Waze
Google’s Miscellaneous Major navigation app Waze is coming to Android Automotive. Today the company announced the move on the Waze blog, saying, “The new dedicated Waze app for cars offers the best of Waze with real-time navigation, routing and notifications capabilities[s] directly on the car display. When you drive, you can travel safer and more comfortably while avoiding the hassle of using a smartphone.”
Google has two different car products with really confusing branding. The first is Android Auto. This is Google’s version of CarPlay – an app that runs on your phone but projects a special car interface onto your vehicle’s dashboard and displays Google Maps and compatible Android Auto apps on your phone. Waze has been on Android Auto since 2017. Today’s announcement is for Android Automobile, a product other than Android Auto. Automotive, the fully advertised version, is a full operating system instead of an app. Cars have infotainment computers inside them, and Android Automotive OS (AAOS) runs the car Android. Even if you have an iPhone in your pocket, your car will run Android on the car’s internal computer instead of something like Linux or QNX. AAOS has a car version of the Play Store where you can download apps straight to your car, and that’s the platform where Waze arrives. Android Automotive is quite rare in the world, but you will mostly see it on new Volvo/Polestar, Ford and GM cars. Sometimes Google or car manufacturers call AAOS “cars with integrated Google”.
The app situation on Android Automotive is tense. In-car infotainment systems are so heavily regulated for safety reasons that every app and every single interface has to be checked by regulators around the world. This is incredibly difficult, expensive and time-consuming for app developers, which is a big reason Android Automotive currently only has 37 apps. You can view the full list here. AAOS only allows media and navigation apps, and even the media apps don’t get a custom UI – you just plug into Google’s UI with your own branding and audio stream, reducing regulatory overhead but limiting what apps can do .

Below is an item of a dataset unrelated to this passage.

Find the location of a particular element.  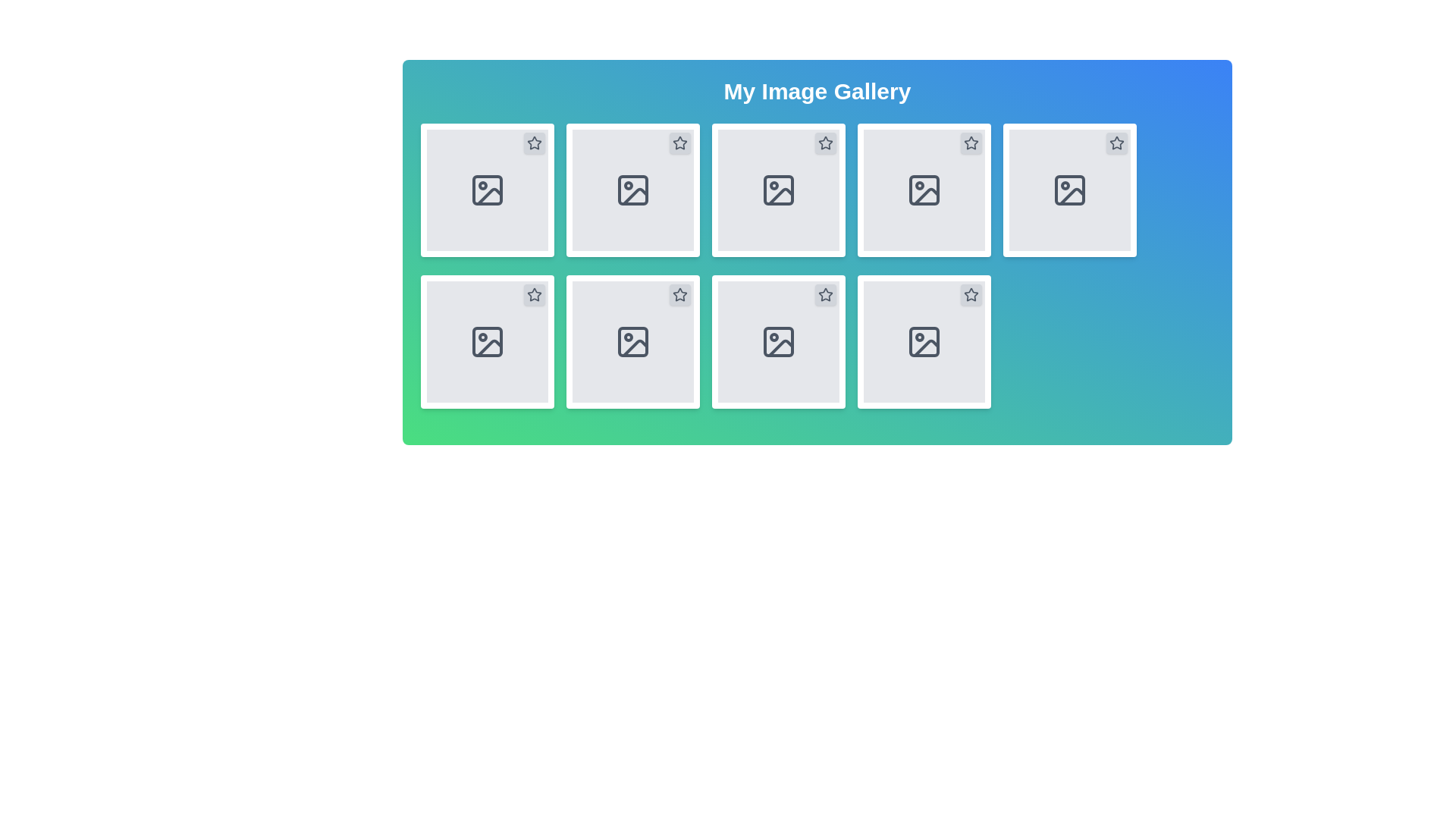

the stylized icon resembling an image with a triangular overlay, which is located in the middle of a grid layout on the second row and third column is located at coordinates (781, 348).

Waze’s car app looks very similar to the phone app, but it’s bigger, with the all-important report button and tons of icons showing user reports for police, construction sites, and other road hazards. The screenshot even shows a “Still there?” prompts the user to confirm that a previously reported hazard is still active.

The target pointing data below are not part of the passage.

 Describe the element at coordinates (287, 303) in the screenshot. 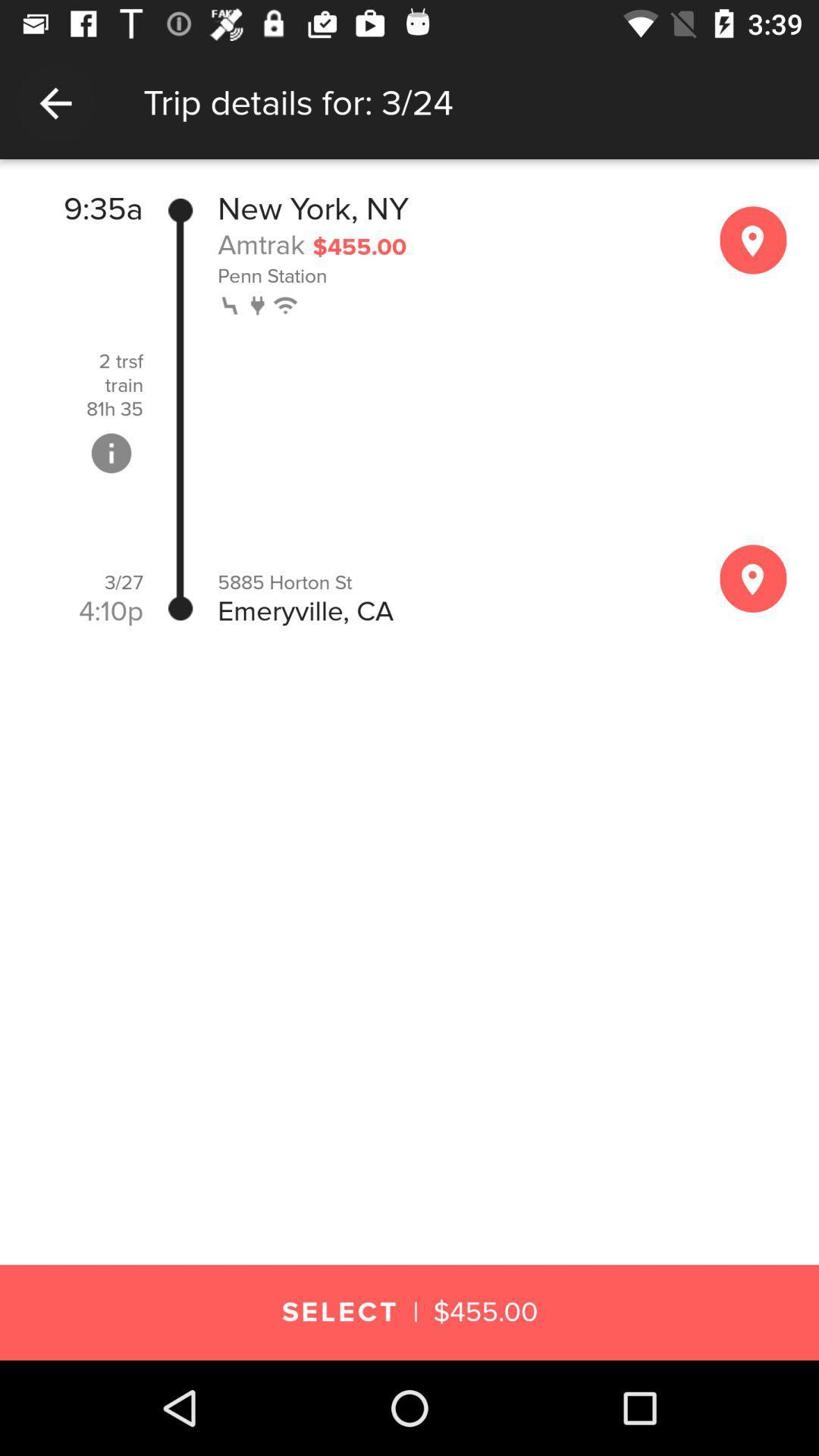

I see `icon above 5885 horton st item` at that location.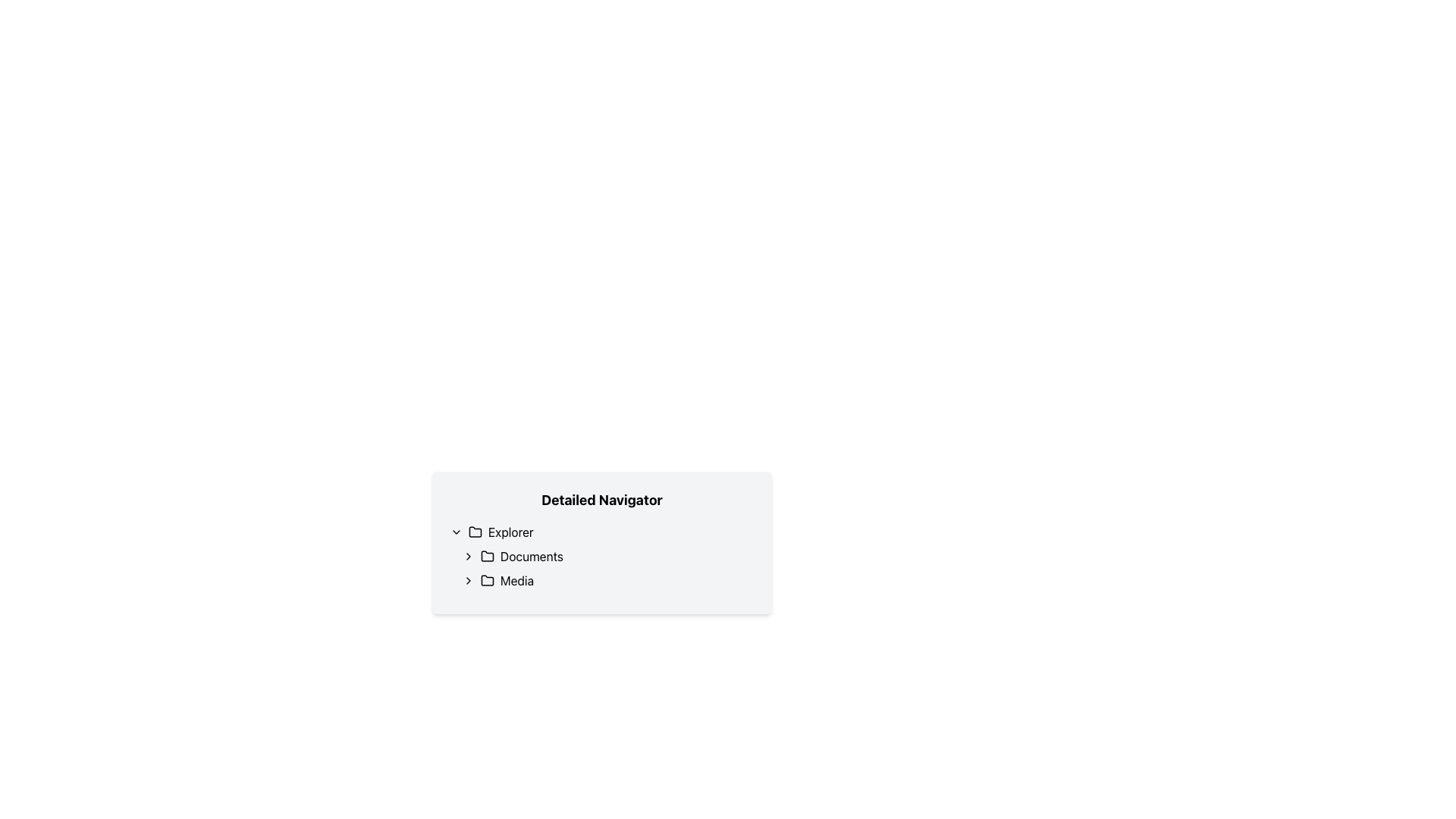  What do you see at coordinates (468, 580) in the screenshot?
I see `the chevron icon` at bounding box center [468, 580].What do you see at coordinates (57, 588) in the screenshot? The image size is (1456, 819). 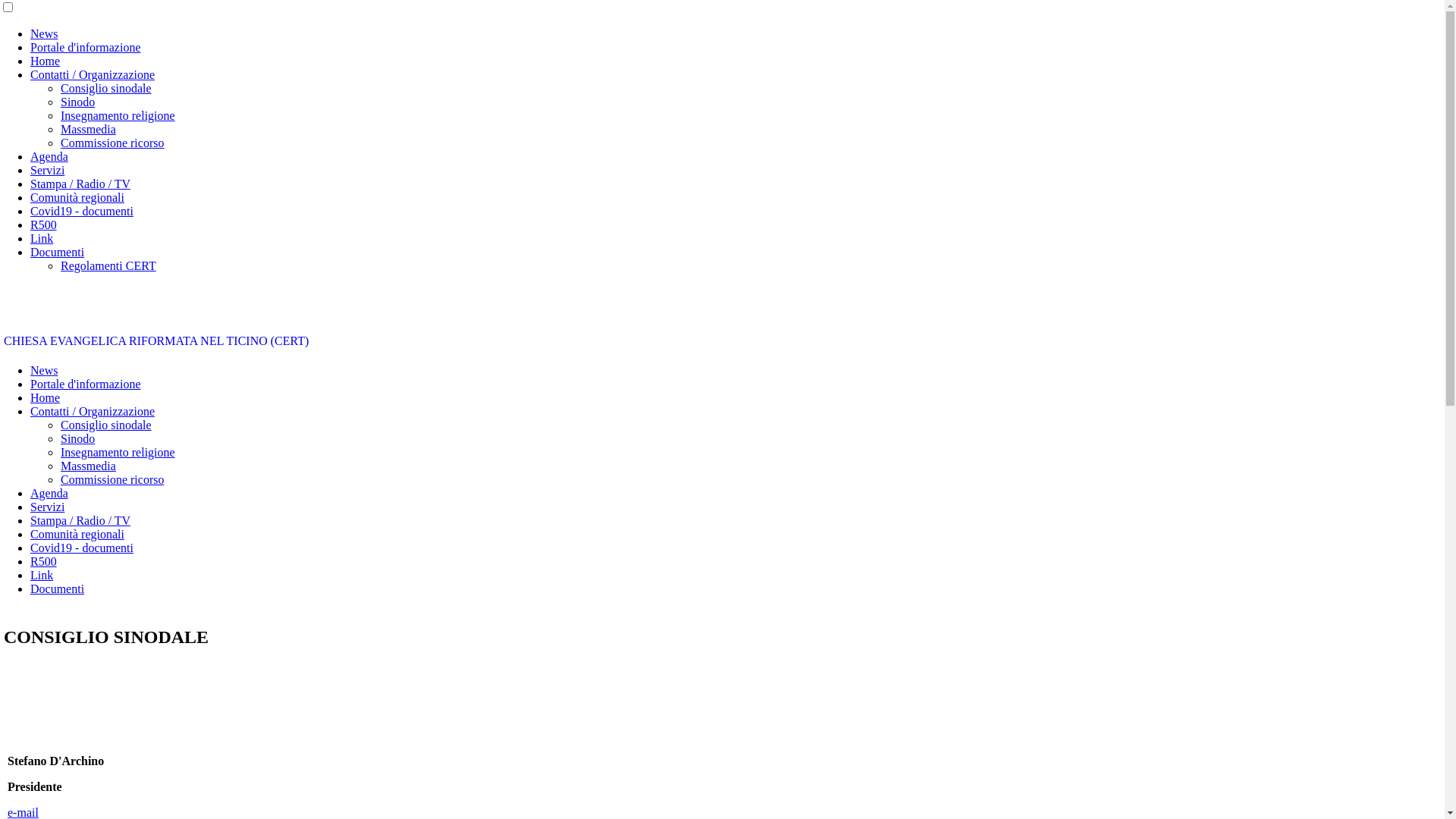 I see `'Documenti'` at bounding box center [57, 588].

Despite developing an app for Google’s car operating system, Waze is limiting the rollout to certain vehicles for now. The company says the app is exclusive to “the new Renault Austral Hybrid and Renault Megane E-Tech electric vehicles in Europe.” The odd launch could have to do with all the regulatory issues car apps have to deal with, and Waze says the new app will be available to “more users around the world in 2023”.